Advanced technology has enabled radiation oncologists to more accurately and precisely target radiation to areas at risk while maximally sparing healthy tissue. A secondary result of these technologic advances has been the increased utilization of hypofractionationed treatment protocols, since the combined ability to better visualize and precisely deliver radiation to target volumes has allowed radiation oncologists to leverage the therapeutic ratio toward higher target doses whilst maintaining safe doses to the pertinent organs-at-risk. The spectrum of hypofractionation ranges from what are considered moderate (ie. 2- 5 Gy / fraction) into the realm of what is more commonly referred to as stereotactic body (SBRT), generally \>5 Gy / fraction. There is growing evidence demonstrating both safety and efficacy for SBRT. The investigators propose that these advantages are translatable to the adjuvant treatment of endometrial cancer. The investigators submit that a prescription dose of 30 Gy in 5 fractions. Through precision delivery and careful dosimetry the treatment should be safe and well tolerated with minimal impact on patient quality of life.
Study Type
INTERVENTIONAL
Allocation
NA
Purpose
OTHER
Masking
NONE
Enrollment
40
Patients will be planned with the aim of delivering 30 Gy in 5 fractions.
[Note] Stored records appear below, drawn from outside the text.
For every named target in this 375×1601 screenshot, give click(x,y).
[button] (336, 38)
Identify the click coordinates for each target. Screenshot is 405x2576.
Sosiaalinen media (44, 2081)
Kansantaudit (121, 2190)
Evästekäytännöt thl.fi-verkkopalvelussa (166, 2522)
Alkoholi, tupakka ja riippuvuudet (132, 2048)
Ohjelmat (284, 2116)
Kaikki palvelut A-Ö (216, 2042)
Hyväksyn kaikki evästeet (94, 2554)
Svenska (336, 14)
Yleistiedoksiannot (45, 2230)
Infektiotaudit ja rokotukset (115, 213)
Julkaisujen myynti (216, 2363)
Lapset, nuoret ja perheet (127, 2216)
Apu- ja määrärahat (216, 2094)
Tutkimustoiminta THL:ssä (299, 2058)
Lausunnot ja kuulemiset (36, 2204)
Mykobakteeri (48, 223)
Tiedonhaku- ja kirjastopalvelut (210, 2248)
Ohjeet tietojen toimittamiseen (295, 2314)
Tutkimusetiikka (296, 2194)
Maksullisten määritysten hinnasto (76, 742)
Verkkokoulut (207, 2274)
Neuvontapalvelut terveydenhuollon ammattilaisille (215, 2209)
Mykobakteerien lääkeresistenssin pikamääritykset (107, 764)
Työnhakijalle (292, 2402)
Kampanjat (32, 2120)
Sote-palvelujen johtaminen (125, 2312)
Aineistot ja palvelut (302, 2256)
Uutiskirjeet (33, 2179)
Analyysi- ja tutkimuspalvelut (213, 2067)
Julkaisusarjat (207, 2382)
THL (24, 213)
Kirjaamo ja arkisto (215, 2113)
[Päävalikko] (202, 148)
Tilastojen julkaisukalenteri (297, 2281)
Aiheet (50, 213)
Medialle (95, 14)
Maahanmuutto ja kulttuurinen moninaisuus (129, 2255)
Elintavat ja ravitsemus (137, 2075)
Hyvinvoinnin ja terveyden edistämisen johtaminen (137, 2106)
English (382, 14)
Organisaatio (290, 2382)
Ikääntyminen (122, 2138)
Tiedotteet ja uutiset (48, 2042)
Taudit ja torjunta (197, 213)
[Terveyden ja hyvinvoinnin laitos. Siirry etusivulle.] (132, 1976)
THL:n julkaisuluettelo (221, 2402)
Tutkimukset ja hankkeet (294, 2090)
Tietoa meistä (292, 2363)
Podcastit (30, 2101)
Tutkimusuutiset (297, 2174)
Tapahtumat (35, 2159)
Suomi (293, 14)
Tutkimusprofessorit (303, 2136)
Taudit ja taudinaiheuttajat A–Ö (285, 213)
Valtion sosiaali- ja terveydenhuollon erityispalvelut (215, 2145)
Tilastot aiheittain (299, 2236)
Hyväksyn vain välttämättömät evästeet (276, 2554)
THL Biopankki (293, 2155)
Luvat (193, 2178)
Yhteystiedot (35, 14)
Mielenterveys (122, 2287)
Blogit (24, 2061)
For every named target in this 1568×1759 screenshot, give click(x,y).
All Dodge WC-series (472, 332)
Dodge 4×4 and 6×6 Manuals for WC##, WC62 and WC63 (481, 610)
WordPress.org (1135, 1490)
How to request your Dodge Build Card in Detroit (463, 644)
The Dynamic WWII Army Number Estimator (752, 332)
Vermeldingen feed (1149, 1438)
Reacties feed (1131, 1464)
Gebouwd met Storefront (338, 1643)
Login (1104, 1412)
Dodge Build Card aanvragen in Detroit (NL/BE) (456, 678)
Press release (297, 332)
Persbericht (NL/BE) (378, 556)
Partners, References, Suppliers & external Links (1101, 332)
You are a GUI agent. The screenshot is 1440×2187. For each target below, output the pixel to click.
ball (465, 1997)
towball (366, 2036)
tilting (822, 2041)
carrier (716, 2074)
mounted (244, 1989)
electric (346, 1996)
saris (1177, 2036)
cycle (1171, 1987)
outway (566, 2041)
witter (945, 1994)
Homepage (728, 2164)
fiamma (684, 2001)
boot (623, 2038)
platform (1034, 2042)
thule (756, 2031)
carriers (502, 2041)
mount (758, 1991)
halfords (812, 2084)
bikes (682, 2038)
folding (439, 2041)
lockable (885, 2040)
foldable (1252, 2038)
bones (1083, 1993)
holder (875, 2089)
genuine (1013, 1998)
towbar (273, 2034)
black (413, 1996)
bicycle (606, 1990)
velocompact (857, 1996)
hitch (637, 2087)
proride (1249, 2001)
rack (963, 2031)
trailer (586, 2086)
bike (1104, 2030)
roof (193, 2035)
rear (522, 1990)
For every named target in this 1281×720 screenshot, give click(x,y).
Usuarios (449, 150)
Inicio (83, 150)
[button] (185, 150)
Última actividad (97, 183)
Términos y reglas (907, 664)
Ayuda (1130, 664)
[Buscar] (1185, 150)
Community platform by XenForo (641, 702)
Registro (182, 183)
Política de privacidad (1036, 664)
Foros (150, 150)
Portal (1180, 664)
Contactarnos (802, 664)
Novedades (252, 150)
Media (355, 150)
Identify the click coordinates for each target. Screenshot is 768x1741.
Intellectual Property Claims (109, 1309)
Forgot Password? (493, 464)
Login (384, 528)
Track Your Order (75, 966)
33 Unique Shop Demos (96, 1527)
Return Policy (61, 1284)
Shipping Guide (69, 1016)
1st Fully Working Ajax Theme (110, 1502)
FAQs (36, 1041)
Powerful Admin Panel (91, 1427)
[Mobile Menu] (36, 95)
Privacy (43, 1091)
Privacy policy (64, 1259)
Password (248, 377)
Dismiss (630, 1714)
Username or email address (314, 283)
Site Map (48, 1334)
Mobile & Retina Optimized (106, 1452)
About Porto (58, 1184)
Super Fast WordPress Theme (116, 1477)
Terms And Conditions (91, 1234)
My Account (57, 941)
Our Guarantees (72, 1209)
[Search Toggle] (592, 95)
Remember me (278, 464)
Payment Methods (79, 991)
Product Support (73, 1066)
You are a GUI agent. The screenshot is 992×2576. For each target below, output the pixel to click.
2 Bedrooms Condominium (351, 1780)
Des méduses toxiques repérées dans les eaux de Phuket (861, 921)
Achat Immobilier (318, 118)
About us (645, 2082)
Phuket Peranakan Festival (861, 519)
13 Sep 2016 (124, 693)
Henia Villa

Sunnybrook Health Sciences Centre
Toronto, Ontario, Canada
Acute toxicities
To assess the acute urinary and bowel toxicities associated with adjuvant SBRT treatment in the setting of high-risk endometrial cancer using CTCAE.
Time frame: Baseline to 12 weeks following RT completion
Quality of life through EORTC QLQ-C30 and EN24
To assess the effect of adjuvant SBRT treatment on acute and late patient reported health quality of life using EORTC questionnaires.
Time frame: Study activation through 2 years post-RT
Late toxicities
To assess the late urinary, bowel, and other toxicities associated with adjuvant SBRT treatment in the setting of high-risk endometrial cancer using CTCAE.
Time frame: 12 weeks post-RT to 2 years post-RT
Local-regional failure
To assess the local-regional failure of adjuvant SBRT treatment by observation of progression or persistence of disease.
Time frame: Study activation through 2 years post-RT
Disease-free survival
To document the disease-free survival of those treated with adjuvant SBRT
Time frame: Study activation through 2 years post-RT
Dosimetric feasibility
The number of patients eligible for enrollment at a 30Gy prescription dose based rigid dosimetric constraints, as compared to a 27.5 Gy treatment dose.